Forcing hot air horizontally will eventually find an edge and rise. But..if it could be cooled enough before edge was reached...hmmmm
This WEB page gives formula to make estimate of the air velocity in the center of a convective flow : http://www.engineeringtoolbox.com/convective-air-flow-d_1006.html

The study of the sensitivity of the formula to its parameters can help to chose a design which reduces the velocity of the convective flow.
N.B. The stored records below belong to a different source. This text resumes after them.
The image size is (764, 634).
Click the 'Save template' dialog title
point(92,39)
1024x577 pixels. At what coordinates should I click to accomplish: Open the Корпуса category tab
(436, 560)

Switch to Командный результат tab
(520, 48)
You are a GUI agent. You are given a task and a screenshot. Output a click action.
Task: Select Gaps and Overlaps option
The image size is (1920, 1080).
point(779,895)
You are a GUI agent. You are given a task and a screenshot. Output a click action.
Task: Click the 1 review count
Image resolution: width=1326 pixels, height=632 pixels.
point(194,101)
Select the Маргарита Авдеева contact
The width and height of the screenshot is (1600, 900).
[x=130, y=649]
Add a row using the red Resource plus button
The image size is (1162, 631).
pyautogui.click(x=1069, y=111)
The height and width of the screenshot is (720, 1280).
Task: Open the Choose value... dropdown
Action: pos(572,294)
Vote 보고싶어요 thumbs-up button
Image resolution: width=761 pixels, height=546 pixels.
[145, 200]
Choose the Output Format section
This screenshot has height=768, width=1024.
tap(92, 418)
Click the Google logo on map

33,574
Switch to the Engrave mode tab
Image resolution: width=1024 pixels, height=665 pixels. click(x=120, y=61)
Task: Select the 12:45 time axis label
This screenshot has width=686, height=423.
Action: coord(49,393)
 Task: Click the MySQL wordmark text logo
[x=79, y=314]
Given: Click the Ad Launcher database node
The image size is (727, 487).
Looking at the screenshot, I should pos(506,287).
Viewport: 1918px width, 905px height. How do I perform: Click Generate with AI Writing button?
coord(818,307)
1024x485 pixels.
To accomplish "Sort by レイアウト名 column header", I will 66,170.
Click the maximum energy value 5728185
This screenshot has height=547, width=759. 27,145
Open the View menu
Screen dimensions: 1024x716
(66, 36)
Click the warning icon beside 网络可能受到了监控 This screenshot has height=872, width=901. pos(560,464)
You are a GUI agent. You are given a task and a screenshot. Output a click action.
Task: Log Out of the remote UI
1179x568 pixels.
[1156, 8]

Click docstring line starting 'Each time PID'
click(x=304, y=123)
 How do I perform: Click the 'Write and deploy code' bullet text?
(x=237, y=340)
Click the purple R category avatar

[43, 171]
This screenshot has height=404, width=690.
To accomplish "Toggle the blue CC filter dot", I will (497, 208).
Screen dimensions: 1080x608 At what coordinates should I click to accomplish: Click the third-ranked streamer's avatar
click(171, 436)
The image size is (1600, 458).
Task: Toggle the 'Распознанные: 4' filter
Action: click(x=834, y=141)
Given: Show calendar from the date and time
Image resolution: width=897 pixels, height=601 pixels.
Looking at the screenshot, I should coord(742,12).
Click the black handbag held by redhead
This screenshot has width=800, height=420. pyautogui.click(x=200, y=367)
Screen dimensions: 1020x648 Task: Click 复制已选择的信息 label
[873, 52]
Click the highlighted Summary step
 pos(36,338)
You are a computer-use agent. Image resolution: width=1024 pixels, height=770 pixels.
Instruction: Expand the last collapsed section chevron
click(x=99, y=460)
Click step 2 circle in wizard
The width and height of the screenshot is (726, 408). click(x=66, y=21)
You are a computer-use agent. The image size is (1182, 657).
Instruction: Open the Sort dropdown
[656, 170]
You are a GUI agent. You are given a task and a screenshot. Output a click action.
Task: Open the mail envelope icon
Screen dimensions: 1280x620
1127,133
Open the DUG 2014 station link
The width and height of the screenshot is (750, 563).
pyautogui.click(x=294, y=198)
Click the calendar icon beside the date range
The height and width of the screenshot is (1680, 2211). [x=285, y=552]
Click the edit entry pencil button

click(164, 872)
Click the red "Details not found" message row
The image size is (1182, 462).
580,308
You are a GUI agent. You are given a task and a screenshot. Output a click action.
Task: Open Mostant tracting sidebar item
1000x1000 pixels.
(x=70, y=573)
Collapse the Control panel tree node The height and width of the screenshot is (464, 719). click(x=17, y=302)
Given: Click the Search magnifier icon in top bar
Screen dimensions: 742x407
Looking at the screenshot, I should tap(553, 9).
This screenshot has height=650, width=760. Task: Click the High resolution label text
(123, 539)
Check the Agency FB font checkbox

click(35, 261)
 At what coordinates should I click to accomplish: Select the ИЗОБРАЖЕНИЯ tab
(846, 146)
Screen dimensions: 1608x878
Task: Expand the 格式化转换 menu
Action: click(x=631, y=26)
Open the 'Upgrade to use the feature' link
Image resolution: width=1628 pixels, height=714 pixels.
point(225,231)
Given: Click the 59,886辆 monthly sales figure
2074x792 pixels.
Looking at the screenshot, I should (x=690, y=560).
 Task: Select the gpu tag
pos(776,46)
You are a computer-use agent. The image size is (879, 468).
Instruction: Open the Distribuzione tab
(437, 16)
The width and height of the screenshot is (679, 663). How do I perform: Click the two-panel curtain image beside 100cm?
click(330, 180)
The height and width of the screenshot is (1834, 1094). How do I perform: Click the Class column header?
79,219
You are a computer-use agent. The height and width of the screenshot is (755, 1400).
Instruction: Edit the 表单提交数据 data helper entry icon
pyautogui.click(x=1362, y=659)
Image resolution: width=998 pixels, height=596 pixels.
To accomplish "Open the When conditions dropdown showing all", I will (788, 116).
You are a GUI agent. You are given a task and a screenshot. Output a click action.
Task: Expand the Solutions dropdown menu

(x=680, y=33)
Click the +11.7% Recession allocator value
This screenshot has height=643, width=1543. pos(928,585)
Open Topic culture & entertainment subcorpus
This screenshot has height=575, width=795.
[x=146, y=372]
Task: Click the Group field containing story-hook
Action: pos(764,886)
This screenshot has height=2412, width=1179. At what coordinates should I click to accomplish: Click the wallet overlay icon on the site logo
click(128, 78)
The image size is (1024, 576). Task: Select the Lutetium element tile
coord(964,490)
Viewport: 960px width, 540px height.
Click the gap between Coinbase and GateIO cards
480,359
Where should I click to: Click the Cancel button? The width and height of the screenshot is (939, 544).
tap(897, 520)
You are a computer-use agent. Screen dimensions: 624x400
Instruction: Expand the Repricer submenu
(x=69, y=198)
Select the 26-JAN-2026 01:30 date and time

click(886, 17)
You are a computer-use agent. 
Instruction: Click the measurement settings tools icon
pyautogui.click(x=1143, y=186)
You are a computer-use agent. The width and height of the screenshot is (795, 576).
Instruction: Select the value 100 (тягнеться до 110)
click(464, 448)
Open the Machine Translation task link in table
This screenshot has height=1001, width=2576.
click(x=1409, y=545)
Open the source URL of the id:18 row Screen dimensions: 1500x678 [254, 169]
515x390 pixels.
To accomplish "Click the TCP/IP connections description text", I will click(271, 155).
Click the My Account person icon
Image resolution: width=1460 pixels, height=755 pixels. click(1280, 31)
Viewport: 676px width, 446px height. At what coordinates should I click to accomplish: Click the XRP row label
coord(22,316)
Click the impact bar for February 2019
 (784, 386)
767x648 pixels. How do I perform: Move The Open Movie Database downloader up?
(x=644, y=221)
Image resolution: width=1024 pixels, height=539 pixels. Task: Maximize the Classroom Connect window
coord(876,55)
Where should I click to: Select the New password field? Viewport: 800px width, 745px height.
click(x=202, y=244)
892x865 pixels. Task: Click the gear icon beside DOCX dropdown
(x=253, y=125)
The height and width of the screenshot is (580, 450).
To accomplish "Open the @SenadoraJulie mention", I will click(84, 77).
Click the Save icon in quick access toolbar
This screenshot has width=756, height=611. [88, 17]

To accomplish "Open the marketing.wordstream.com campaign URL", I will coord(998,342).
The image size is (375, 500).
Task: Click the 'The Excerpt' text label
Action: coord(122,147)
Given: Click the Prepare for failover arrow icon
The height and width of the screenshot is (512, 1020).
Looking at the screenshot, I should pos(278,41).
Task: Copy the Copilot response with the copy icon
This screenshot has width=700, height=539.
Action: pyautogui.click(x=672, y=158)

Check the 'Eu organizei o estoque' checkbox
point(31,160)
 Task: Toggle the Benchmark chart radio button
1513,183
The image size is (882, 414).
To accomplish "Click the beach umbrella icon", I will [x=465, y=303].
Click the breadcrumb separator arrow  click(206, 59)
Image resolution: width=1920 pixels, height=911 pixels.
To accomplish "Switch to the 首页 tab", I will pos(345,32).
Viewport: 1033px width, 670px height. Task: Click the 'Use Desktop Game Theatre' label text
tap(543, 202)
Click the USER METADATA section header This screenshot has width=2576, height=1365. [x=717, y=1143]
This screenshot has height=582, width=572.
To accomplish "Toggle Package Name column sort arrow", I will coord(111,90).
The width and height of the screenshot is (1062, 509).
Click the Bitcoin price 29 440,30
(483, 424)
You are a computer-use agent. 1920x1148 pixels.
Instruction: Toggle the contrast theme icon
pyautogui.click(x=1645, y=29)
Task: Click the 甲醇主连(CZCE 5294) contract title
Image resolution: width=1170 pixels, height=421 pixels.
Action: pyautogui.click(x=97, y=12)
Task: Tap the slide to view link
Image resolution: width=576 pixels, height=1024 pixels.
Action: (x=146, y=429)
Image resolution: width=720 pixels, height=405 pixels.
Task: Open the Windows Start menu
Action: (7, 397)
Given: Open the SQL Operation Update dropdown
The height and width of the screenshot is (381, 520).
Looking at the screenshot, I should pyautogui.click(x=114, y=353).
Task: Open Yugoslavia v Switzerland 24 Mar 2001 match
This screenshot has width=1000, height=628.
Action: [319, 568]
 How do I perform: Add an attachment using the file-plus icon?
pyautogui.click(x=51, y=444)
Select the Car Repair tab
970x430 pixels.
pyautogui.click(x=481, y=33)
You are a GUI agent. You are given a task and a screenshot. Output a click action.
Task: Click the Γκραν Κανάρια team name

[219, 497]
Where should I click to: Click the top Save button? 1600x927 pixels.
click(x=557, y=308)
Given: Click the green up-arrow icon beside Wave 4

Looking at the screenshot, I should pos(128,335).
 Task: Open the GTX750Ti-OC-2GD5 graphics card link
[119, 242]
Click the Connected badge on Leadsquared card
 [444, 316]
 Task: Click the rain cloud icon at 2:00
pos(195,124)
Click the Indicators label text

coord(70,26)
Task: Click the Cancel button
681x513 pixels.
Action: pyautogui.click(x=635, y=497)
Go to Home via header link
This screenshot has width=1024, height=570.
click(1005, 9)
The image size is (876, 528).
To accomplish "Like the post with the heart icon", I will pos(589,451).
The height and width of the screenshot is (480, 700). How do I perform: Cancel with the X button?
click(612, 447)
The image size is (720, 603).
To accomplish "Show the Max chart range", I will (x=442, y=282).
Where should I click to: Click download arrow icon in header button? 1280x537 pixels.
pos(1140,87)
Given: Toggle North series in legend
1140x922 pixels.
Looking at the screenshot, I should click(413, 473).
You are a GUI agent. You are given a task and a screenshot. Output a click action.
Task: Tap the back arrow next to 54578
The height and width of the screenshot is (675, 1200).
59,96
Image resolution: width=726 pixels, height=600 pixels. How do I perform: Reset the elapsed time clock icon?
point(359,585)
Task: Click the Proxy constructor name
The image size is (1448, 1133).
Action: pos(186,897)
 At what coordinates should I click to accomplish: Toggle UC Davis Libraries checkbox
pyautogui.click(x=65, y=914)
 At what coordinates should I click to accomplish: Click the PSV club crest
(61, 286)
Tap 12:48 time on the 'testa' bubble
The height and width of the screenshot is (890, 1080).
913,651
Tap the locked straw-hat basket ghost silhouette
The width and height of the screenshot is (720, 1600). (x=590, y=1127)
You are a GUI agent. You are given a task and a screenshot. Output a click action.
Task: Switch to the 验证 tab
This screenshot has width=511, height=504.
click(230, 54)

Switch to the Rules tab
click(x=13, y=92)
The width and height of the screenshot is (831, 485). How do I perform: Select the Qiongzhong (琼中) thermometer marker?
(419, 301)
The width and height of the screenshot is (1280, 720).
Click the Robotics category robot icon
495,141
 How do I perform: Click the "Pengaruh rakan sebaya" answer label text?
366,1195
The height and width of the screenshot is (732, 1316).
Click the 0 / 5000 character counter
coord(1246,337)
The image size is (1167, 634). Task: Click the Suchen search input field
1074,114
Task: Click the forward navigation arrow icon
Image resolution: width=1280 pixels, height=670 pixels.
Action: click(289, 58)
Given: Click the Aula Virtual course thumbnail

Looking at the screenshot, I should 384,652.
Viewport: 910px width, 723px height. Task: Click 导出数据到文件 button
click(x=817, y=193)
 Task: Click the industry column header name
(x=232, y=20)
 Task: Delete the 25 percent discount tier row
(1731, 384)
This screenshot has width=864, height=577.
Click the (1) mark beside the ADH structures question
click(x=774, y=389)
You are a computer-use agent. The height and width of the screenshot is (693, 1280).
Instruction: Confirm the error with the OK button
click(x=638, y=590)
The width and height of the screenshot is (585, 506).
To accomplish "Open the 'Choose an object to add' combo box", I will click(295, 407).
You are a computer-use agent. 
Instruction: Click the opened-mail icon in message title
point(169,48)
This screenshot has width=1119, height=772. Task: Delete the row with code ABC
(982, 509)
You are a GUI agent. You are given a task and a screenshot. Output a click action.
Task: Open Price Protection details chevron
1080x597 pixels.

6. Thinking I'll forgo the wrapping of the frustum in copper shavings for now and simply wrap it in reflective insulating lightweight foil that reflects back +95% of the thermal heat from the frustum.  NASA would love this. ;) http://www.geek.com/wp-content/uploads/2013/08/gold-1-590x330.jpg

Would love to have input on these ideas.

IR reflective duct tape might work, too - high temp env specs (so it can work in adverse HVAC environments).  Used in a radiant heating project.

For example - only good to 149 C, but still ...
http://www.venturetape.com/pdfs/datasheets/1581A%20-%20TDS.pdf

Might be easier to work with than bubble-wrap IR insulation - which certainly doesn't seem like it would take high contact heat all that well - I understand the IR reflective bubble wrap is a great heat transfer system with contact.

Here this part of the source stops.